When you check the ZFS status, you may find the following error message: One or more devices has experienced an error resulting in data corruption. Applications may be affected.. There can be million reasons to cause this error message showing up. Of course, 99% of them are caused by hardware failure, such as bad hard drives, broken cables, defective motherboard, or even bad memory. In this article, I am assuming that you already eliminated these possibilities, and have scratched your head for hours, and still have no clue which part went wrong. In fact, that’s what I did today.
Long story short. Here is how I experienced this error:
FreeBSD: 8.2-> 9.0 ZFS: 4 -> 5 ZPool: 15 -> 28
My system was working fine (FreeBSD 8.2; ZFS ver. 4, Zpool ver. 15), everything seems perfect. After I upgraded my system to FreeBSD 9, I upgraded the ZFS and Zpool to ver.5 and ver. 28, respectively. Everything seemed working fine until I check the status:
sudo zpool status -v
#sudo zpool status -v pool: storage state: ONLINE status: One or more devices has experienced an error resulting in data corruption. Applications may be affected. action: Restore the file in question if possible. Otherwise restore the entire pool from backup. see: http://www.sun.com/msg/ZFS-8000-8A config: NAME STATE READ WRITE CKSUM storage ONLINE 0 0 0 raidz1-0 ONLINE 0 0 0 ada0 ONLINE 0 0 0 ada2 ONLINE 0 0 0 ada3 ONLINE 0 0 0 ada4 ONLINE 0 0 0 ada5 ONLINE 0 0 0 ada6 ONLINE 0 0 0 ada7 ONLINE 0 0 0 errors: Permanent errors have been detected in the following files: storage/data:<0x0>
There are few things you need to pay attention:
The pool seems working fine, otherwise you will see FAULTED instead of ONLINE:
The system has no problem to read/write the data. Doesn’t seem to be hardware problem:
NAME STATE READ WRITE CKSUM storage ONLINE 0 0 0 raidz1-0 ONLINE 0 0 0 ada0 ONLINE 0 0 0 ada2 ONLINE 0 0 0 ada3 ONLINE 0 0 0 ada4 ONLINE 0 0 0 ada5 ONLINE 0 0 0 ada6 ONLINE 0 0 0 ada7 ONLINE 0 0 0
This error message may give you some clue what’s wrong. Notice that storage and data are the pool names.

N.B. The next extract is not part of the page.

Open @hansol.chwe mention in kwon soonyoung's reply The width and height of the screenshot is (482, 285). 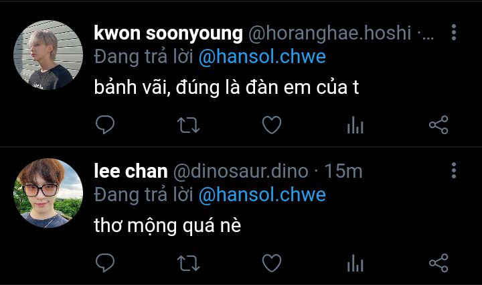[x=262, y=57]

errors: Permanent errors have been detected in the following files: storage/data:<0x0>
The <0x0> represents the meta data of the pool. I think the problem may come from the upgrade process. Here are the steps how to solve this problem.
Force Clearing the Error
You can try to clear the error by running:
sudo zpool clear -F mypool
If it can clear the error, you are done. However, it is likely that it won’t work, and you need to move to the next step.
Scrubbing the Pool
You can try to scrub the entire pool by running:
sudo zpool scrub mypool
This will make the system to inspect every single block and correct the error. Although this process is long (It took 5 hours to inspect my 10TB pool), there is a very high chance that the problem will be corrected. Don’t forget to clear error after scrubbing the pool.
Making each devices online again
If the error still exists after scrubbing the entire pool (and clearing the error), you can try to force making each device go online:
sudo zpool online mypool /dev/ada0 /dev/ada2 /dev/ad4 ...
Try to reboot the computer
This is the last thing you can try. This will force the computer to mount the pool again. Hopefully it will clear the error and error status.
Rebuild the pool
If none of the method works, the only solution left is to rebuild the pool.
#Backup your data first #sudo zpool destroy mypool #sudo zpool create mypool ...